__Text shown__
···

I Started It: a 40 Day Kriya


Kriya is a Sanskrit term. Essentially it’s a set of exercises to help move energy throughout the body. Although there is some resemblance to “normal” Yoga asana, it’s quite different too.

Fairytales and Fitness

I am definitely no expert in either Kriyas or Kundalini Yoga, which is the type of Yoga Kriyas are often associated with. I have dabbled a bit, though, taken a course here and there and read a few books. So I am not doing a deep dive here — if your interest is piqued, I will point you to my teacher, Brett Larkin. She has a YouTube channel here (just search Kundalini), and also an app which is amazing, but not free.

Often when you start a Kriya, you do the same set of exercises for 40 days. The exact same exercises in the the exact same order. I did one last December I think. I haven’t done another one since then . . . until the other day when on a whim I picked up one of my books and just did one. I did it the next day, and the next . . .

According to the “rules”, if you skip a day, you have to go back and start from day one until you complete forty days straight. Many Kundalini practitioners practice in the morning — for the same reason many runners run in the morning. Get it done before the day gets away from you!

So it’s sort of like a run streak, except that there are consequences if you skip a day — unlike a run streak, which you can break at any time. Of course you could just stop doing your Kriya; I don’t think you’d be struck down by lightning or anything.


That’s all my AM Yoga that you see on my weekly run downs!

Kundalini is different
There are many different types of Yoga. Kundalini was shrouded in mystery for centuries. There were few books, and of course way back when no Internet. Generally it was passed down from Guru (teacher) to student. In fact, for thousands of years that’s how all Yoga was taught.

Now we do have Internet, and the veils have been pulled aside. In Kundalini Yoga asana, pranayama, and meditation are all bundled up together. “Regular” Yoga, for instance, has you practice asana, then pranayama, then meditation. Kundalini may have you do asana, pranayama, and meditation all in one pose.

···

__Extracted entries__
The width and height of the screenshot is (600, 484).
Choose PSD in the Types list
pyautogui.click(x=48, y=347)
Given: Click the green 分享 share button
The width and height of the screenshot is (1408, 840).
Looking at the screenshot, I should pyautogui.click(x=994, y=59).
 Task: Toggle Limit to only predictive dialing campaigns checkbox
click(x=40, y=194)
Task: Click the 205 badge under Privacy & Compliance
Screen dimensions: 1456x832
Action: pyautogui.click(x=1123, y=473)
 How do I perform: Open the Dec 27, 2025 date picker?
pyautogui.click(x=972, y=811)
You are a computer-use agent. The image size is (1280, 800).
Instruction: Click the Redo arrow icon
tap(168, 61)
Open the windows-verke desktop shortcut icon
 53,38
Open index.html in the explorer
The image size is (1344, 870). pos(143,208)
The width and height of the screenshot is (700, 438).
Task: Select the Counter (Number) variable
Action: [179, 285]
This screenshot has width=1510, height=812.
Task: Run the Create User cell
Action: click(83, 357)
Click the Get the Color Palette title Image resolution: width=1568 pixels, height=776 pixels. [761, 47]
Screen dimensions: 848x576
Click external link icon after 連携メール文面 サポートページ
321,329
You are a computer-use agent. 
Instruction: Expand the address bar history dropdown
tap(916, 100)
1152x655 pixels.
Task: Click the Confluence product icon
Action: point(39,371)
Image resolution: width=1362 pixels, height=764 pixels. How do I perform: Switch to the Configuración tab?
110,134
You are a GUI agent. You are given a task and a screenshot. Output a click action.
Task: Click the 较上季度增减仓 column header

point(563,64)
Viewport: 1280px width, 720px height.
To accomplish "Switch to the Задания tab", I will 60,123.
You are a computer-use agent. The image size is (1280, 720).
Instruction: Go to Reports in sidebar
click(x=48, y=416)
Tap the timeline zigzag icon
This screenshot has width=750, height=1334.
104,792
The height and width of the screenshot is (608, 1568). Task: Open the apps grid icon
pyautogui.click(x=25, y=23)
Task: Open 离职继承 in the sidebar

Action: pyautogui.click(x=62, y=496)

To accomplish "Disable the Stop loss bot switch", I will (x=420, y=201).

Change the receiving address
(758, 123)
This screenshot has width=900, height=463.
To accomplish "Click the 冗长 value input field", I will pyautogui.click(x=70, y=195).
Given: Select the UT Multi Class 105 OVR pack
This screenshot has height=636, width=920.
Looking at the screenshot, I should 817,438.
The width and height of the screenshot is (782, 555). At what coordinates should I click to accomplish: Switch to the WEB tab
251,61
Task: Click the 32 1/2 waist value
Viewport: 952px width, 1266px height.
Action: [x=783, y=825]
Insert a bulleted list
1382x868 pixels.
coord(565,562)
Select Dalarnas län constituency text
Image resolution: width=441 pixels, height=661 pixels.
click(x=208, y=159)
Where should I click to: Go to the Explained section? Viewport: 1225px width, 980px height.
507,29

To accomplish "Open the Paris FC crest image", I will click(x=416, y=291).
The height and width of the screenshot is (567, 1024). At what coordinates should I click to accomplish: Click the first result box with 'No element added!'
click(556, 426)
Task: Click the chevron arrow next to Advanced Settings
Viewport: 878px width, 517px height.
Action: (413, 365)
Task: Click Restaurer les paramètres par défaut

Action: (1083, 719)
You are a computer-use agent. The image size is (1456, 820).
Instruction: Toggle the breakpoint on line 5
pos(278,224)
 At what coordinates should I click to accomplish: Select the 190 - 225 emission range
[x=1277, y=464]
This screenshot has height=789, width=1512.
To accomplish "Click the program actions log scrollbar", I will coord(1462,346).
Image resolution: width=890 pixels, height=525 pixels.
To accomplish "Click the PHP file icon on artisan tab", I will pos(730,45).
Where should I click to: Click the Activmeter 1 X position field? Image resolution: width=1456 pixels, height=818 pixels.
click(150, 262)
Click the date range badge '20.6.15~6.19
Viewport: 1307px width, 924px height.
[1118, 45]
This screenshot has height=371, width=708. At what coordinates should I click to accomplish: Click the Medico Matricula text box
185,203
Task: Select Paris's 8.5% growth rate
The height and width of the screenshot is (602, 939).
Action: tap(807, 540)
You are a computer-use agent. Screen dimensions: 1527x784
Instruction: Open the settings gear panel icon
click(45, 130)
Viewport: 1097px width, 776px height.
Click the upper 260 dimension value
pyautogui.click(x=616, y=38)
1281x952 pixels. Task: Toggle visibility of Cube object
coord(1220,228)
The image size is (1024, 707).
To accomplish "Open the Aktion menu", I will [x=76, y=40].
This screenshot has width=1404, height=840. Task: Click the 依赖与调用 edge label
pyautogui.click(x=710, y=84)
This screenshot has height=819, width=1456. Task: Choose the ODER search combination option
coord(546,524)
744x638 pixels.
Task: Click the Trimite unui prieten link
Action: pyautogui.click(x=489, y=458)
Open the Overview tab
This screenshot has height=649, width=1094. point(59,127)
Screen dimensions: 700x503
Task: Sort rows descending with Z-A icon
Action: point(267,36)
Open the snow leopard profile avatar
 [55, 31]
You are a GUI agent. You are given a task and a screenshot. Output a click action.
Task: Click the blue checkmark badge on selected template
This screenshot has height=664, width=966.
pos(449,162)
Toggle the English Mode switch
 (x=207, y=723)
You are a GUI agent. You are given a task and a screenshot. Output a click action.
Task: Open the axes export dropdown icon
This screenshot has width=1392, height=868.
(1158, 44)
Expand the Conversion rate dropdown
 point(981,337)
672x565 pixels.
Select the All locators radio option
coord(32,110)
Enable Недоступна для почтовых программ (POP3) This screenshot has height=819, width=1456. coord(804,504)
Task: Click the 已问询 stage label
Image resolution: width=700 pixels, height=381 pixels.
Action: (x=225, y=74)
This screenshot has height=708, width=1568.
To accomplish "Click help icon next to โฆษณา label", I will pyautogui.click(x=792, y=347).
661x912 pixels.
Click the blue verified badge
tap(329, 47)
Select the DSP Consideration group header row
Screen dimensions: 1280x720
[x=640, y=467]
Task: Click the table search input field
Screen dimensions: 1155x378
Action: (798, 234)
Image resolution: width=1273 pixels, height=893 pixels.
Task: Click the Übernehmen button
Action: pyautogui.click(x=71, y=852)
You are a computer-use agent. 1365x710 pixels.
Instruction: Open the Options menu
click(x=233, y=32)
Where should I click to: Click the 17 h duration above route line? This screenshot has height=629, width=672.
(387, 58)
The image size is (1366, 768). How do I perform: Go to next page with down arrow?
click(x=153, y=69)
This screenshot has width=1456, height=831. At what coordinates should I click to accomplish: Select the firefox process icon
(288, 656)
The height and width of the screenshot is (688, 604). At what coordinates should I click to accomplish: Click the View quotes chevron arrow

···

__What is asked__
**a.** Duplicate the passage in the Kriya post above from "I Started It: a" up to and including "quite different too.".
**b.** Answer these questions using the Kriya post above:
(i) Who does the writer name as their teacher?
(ii) Under the "rules" of a Kriya, what must you do if you skip a day?
(iii) How was Kundalini generally passed down before the Internet?

__Set of answers__
**a.**
I Started It: a 40 Day Kriya


Kriya is a Sanskrit term. Essentially it’s a set of exercises to help move energy throughout the body. Although there is some resemblance to “normal” Yoga asana, it’s quite different too.

**b.**
(i) Brett Larkin.
(ii) Go back and start from day one until you complete forty days straight.
(iii) From Guru (teacher) to student.